Pepita rose from her seat, went to the door, opened it, looked to see if any one was listening outside, drew near to the reverend vicar, and, with signs of the deepest distress, in a trembling voice, and with tears in her eyes, said, almost in the ear of the good old man:
"I am hopelessly in love with his son."
"With whose son?" cried the reverend vicar, who could not yet bring himself to believe what he had heard.
"With whose son should it be? I am hopelessly, desperately in love with Don Luis."

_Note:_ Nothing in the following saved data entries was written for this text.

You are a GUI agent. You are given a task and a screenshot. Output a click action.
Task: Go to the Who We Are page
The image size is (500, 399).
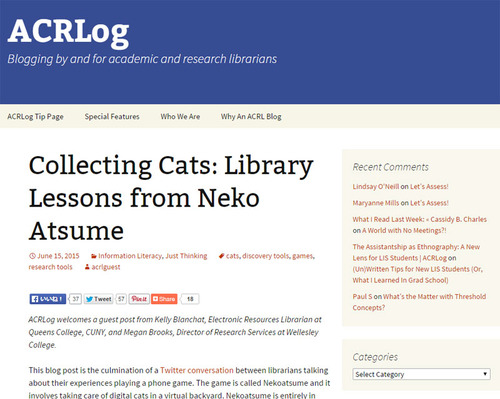[x=180, y=116]
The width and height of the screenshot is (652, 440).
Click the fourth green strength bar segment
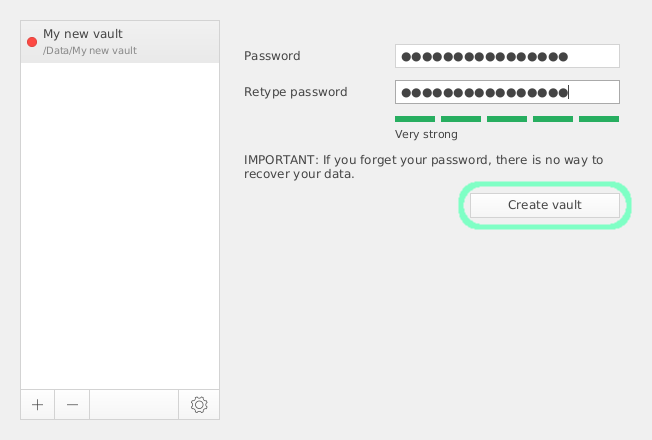(553, 119)
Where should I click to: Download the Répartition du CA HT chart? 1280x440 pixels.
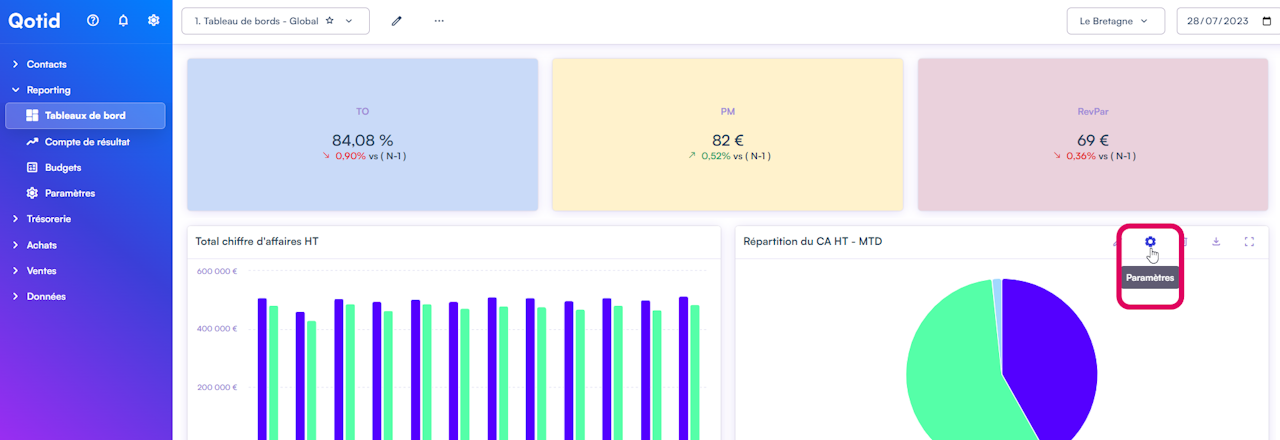pyautogui.click(x=1216, y=241)
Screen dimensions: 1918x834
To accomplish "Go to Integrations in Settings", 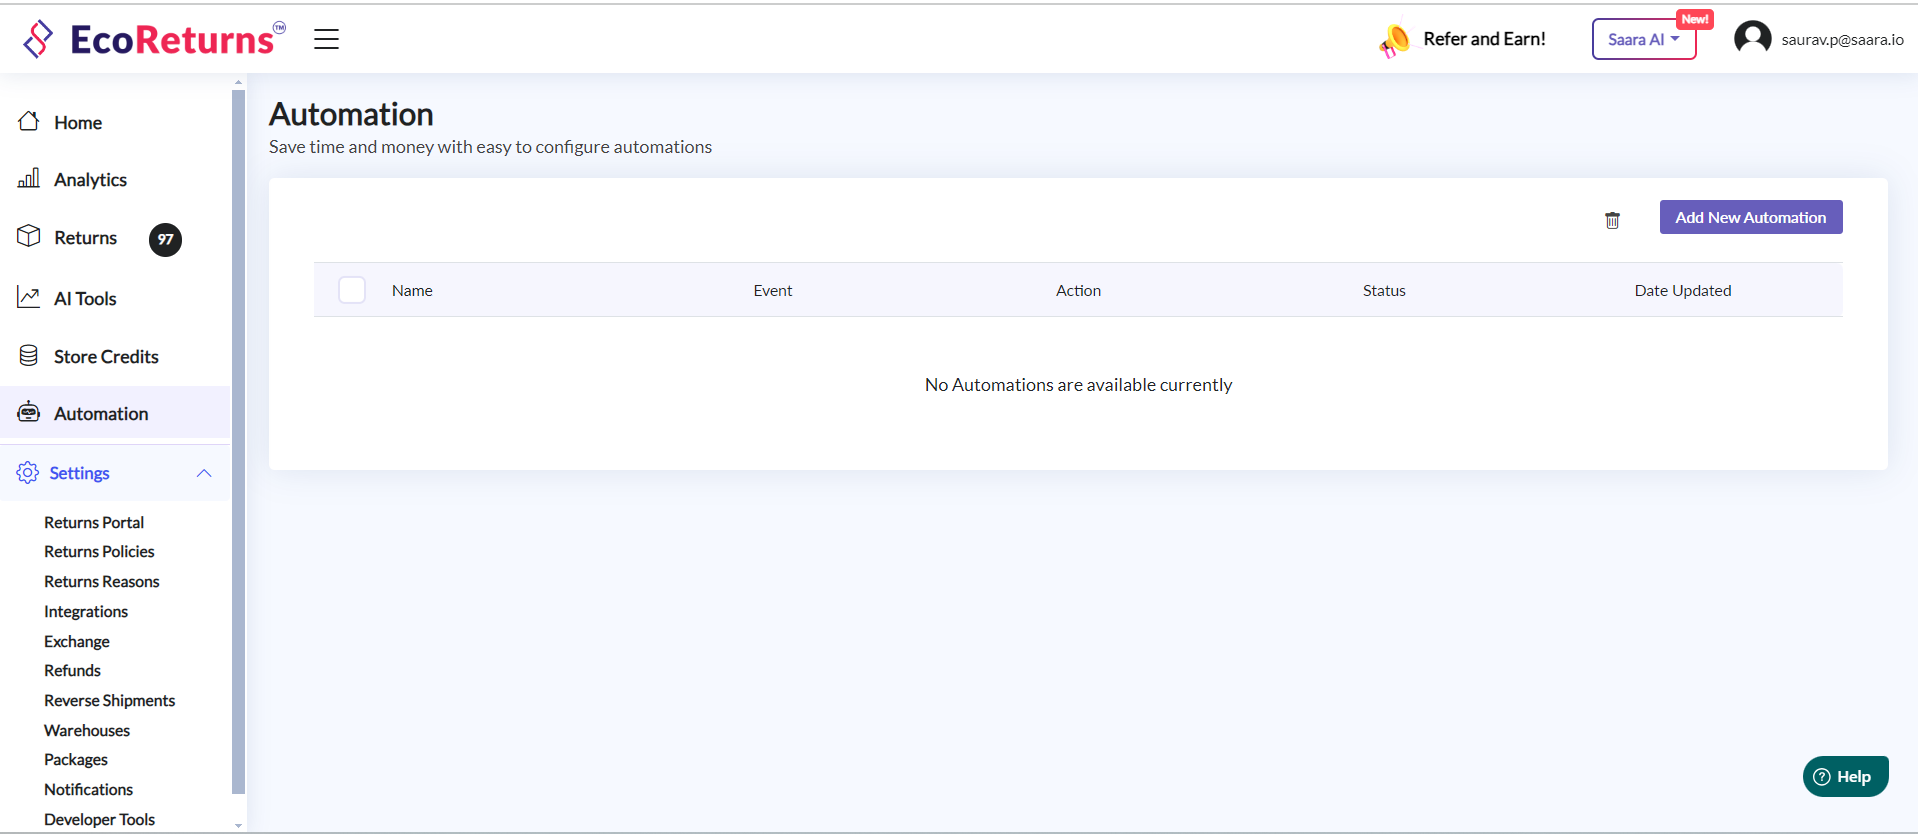I will pos(86,612).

Consternation and dolorous surprise were depicted on the countenance of the kind and simple priest. There was a moment's pause; the vicar then said:
"But this is a love without hope; a love not to be thought of. Don Luis will not love you in return."
In the midst of the tears that clouded the beautiful eyes of Pepita gleamed a joyful light; her rosy, dewy lips, contracted by sorrow, parted in a smile, disclosing to view her pearly teeth.
"He loves me," said Pepita, with a faint and ill-concealed accent of satisfaction and triumph that rose exultant over her sorrow and her scruples of conscience.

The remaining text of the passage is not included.